Supplied passage:

Re: checkpointer continuous flushing - Mailing list pgsql-hackers

From Fabien COELHO
Subject Re: checkpointer continuous flushing
Date
Msg-id alpine.DEB.2.10.1601071613040.5278@sto
Whole thread Raw
In response to Re: checkpointer continuous flushing  (Andres Freund <andres@anarazel.de>)
Responses Re: checkpointer continuous flushing
List pgsql-hackers
Hello Andres,

>> One of the point of aggregating flushes is that the range flush call cost
>> is significant, as shown by preliminary tests I did, probably up in the
>> thread, so it makes sense to limit this cost, hence the aggregation. These
>> removed some performation regression I had in some cases.
>
> FWIW, my tests show that flushing for clean ranges is pretty cheap.

Yes, I agree that it is quite cheap, but I had a few % tps regressions 
in some cases without aggregating, and aggregating was enough to avoid 
these small regressions.

>> Also, the granularity of the buffer flush call is a file + offset + size, so
>> necessarily it should be done this way (i.e. per file).
>
> What syscalls we issue, and at what level we track outstanding flushes,
> doesn't have to be the same.

Sure. But the current version is simple, efficient and proven by many 
runs, so there should be a very strong argument to justify a significant 
benefit to change the approach, and I see no such thing in your arguments.

For me the current approach is optimal for the checkpointer, because it 
takes advantage of all available information to perform a better job.

>> Once buffers are sorted per file and offset within file, then written
>> buffers are as close as possible one after the other, the merging is very
>> easy to compute (it is done on the fly, no need to keep the list of buffers
>> for instance), it is optimally effective, and when the checkpointed file
>> changes then we will never go back to it before the next checkpoint, so
>> there is no reason not to flush right then.
>
> Well, that's true if there's only one tablespace, but e.g. not the case
> with two tablespaces of about the same number of dirty buffers.

ISTM that in the version of the patch I sent there was one flushing 
structure per tablespace each doing its own flushing on its files, so it 
should work the same, only the writing intensity is devided by the number 
of tablespace? Or am I missing something?

>> So basically I do not see a clear positive advantage to your suggestion,
>> especially when taking into consideration the scheduling process of the
>> scheduler:
>
> I don't think it makes a big difference for the checkpointer alone, but
> it makes the interface much more suitable for other processes, e.g. the
> bgwriter, and normal backends.

Hmmm.

ISTM that the requirement are not exactly the same for the bgwriter and 
backends vs the checkpointer. The checkpointer has the advantage of being 
able to plan its IOs on the long term (volume & time is known...) and the 
implementation takes the full benefit of this planing by sorting and 
scheduling and flushing buffers so as to generate as much sequential 
writes as possible.

Material provided:
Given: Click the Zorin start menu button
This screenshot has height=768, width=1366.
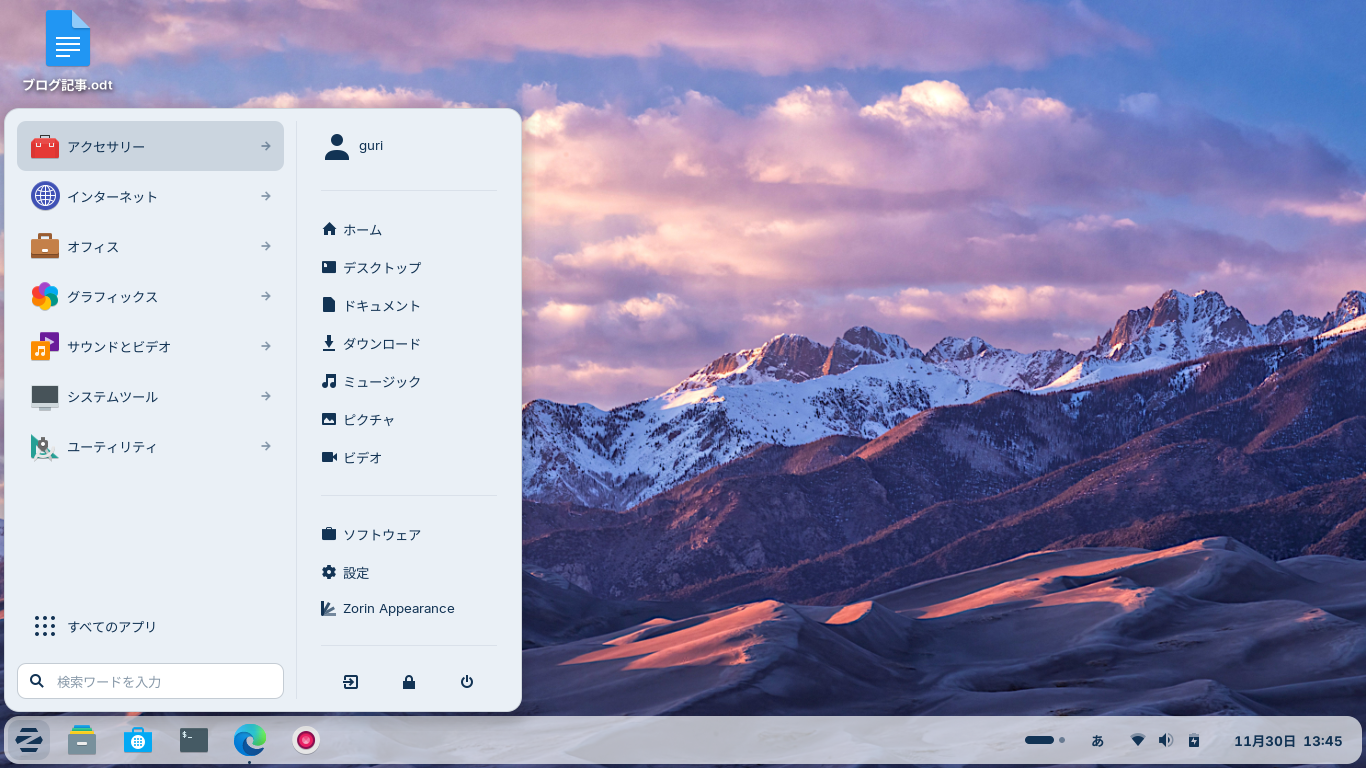Looking at the screenshot, I should coord(29,740).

Tasks to carry out:
[A] According to the mailing list reply, what did aggregating flushes avoid in some cases?
[B] Reproduce the part of the mailing list reply between "Responses Re: checkpointer" and "is pretty cheap.", inclusive.

Task-by-task solutions:
[A] A few percent of tps regressions.

[B]
Responses Re: checkpointer continuous flushing
List pgsql-hackers
Hello Andres,

>> One of the point of aggregating flushes is that the range flush call cost
>> is significant, as shown by preliminary tests I did, probably up in the
>> thread, so it makes sense to limit this cost, hence the aggregation. These
>> removed some performation regression I had in some cases.
>
> FWIW, my tests show that flushing for clean ranges is pretty cheap.